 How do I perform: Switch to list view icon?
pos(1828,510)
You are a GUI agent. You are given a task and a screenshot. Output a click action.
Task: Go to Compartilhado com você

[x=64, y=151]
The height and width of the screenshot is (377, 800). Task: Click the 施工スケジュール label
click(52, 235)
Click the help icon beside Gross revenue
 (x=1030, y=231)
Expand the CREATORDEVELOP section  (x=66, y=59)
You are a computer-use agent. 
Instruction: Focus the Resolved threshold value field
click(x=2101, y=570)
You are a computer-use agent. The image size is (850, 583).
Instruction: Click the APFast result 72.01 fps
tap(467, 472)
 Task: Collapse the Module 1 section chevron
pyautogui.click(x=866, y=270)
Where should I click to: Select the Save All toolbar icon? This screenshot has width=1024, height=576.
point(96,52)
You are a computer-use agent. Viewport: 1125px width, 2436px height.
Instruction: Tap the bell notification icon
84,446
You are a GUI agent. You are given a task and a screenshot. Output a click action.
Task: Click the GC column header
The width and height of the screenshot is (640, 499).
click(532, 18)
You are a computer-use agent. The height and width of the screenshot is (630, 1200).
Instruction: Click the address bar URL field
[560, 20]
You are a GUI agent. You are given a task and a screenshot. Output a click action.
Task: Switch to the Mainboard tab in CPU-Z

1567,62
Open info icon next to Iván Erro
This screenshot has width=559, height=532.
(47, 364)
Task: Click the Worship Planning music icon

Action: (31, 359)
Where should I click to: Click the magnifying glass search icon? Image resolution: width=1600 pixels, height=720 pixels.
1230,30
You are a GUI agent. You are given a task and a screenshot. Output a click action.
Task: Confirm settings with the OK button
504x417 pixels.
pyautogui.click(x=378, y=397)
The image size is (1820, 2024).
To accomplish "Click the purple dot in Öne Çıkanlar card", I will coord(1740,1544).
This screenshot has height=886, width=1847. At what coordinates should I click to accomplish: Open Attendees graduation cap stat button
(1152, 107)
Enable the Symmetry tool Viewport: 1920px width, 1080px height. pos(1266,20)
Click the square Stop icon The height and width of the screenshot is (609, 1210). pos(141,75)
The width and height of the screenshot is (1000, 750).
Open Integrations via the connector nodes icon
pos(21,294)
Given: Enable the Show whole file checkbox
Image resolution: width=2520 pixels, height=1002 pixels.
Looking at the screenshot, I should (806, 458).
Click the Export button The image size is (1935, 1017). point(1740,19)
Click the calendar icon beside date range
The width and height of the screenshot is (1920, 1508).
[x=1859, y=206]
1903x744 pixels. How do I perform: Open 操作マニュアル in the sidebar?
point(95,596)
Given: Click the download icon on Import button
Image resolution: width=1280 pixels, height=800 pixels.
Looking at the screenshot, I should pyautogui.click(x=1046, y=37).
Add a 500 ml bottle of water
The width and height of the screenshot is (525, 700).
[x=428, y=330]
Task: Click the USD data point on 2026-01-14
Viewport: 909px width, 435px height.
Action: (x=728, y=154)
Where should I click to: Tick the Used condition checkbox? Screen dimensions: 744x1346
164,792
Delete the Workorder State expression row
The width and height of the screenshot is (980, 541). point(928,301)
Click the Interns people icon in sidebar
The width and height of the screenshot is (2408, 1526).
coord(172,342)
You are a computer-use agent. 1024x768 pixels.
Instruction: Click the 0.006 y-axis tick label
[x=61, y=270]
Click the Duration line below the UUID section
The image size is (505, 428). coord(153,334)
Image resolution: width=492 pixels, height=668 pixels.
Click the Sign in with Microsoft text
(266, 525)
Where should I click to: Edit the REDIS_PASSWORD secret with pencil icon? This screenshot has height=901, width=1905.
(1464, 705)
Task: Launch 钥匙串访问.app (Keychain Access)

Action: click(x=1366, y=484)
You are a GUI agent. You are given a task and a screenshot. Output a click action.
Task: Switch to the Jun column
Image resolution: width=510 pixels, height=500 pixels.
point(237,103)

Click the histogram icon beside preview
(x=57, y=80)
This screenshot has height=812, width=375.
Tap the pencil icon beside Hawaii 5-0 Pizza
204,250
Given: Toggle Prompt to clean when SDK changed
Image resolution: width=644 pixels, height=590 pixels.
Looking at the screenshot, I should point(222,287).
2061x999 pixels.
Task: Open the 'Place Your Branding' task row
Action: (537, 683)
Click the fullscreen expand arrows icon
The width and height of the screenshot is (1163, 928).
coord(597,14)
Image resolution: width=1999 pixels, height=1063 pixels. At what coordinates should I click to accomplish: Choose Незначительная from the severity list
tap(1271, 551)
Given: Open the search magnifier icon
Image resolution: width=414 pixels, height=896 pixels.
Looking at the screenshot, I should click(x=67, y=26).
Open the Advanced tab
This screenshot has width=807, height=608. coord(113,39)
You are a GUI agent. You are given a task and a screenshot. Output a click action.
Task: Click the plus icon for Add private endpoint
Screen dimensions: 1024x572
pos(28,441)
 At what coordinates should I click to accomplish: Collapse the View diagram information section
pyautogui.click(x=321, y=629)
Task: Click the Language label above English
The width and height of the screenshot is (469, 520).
_ _ _ _ _
SHORT PROBLEM:
Copy the rows from the line containing "Image resolution: width=492" through the line containing "(1464, 705)", both included, with the requests kept. Scale every click coordinate in the answers by 2.1, rounding each to a whole number with halves rounded up.

ANSWER FOR THIS EXERCISE:
Image resolution: width=492 pixels, height=668 pixels.
Click the Sign in with Microsoft text
(559, 1103)
Where should I click to: Edit the REDIS_PASSWORD secret with pencil icon? This screenshot has height=901, width=1905.
(3074, 1481)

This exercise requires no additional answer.